** Text provided **
• • • •

LISTSERV - LATEX-L Archives - LISTSERV.UNI-HEIDELBERG.DE

LATEX-L Archives

Mailing list for the LaTeX3 project

LATEX-L@LISTSERV.UNI-HEIDELBERG.DE

	LISTSERV Archives
	LATEX-L Home

	Log In
	Register

	Subscribe or Unsubscribe

	Search Archives

Options:	Use Classic View Use Monospaced Font Show Text Part by Default Show All Mail Headers
Topic:	[<< First] [< Prev] [Next >] [Last >>]

Re: LaTeX's internal char representation (UTF8 or Unicode?)

Lars Hellström <[log in to unmask]>

Tue, 13 Feb 2001 11:37:29 +0100

text/plain (61 lines)

At 21.58 +0100 2001-02-12, Chris Rowley wrote:
>I can now ask the following questions:
>
>Do the designers of Omega think that it needs or has a TRM?
>
>Do the designers of LaTeX-for-Omega think that it needs a TRM?

• • • •

** Material **

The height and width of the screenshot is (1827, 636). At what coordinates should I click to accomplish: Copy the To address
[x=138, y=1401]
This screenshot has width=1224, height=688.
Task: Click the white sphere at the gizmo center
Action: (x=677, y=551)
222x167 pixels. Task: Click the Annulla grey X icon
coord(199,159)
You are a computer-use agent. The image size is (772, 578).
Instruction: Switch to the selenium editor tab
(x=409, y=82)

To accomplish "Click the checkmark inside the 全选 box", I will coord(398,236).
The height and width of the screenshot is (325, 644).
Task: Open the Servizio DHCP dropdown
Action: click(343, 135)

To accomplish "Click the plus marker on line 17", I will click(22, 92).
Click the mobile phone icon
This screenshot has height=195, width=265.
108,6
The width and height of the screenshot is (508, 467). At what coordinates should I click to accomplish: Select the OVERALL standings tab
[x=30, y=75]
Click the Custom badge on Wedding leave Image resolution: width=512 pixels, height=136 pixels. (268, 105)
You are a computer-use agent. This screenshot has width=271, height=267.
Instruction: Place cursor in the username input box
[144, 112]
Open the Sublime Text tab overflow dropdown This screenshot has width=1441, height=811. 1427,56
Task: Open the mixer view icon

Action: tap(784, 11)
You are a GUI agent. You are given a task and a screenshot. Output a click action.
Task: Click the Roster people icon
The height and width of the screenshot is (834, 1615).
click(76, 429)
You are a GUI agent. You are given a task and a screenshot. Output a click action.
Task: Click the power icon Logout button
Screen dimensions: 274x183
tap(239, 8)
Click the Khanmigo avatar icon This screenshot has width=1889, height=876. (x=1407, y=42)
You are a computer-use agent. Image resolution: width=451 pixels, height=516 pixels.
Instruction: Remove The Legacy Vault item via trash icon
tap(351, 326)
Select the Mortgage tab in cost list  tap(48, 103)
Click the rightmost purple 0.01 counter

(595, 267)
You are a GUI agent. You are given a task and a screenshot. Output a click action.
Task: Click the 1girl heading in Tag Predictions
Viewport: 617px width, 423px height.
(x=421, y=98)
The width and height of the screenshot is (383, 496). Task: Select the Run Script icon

• • • •

** What is expected **
Proceed with the LATEX-L mailing list message on LaTeX's internal character representation, starting after the last line shown. The data have no role here.

** Answer to the task **
Despite being neither, I would like to state that I think something of that
kind will be very useful (and probably necessary). My reasons for this is
my experience with the "harmless character strings" I implemented in the
xdoc package (see CTAN:macros/latex/exptl/xdoc/) as developing some sort of
reasonable data type for text strings made it much easier to pass them
around and do things to them (such as create useful sort keys for indices).
It needs to be stressed though that the harmless character string are
something quite different from the TRM Chris writes about, as I try to
describe what some piece of code was "before TeX saw (tokenized) it",
whereas the TRM seems to be what it is well inside TeX.

Before the above, Crise wrote:
>This is a thing that enables a computer-based system for processing
>`text' to represent `text things' so that it can, easily and
>independently, do at least the following (not formal definitions):
>
>-- apply transformations to `text strings';

xdoc does some things of this kind, although probably not very relevant to
the current context. Perhaps some existing Omega applications provide
better examples?

>-- reason about `text strings';
>
>-- construct more concrete representations of `text strings' as
>   `relatively positioned unrendered graphical objects';
>
>-- reason about such representations of text strings.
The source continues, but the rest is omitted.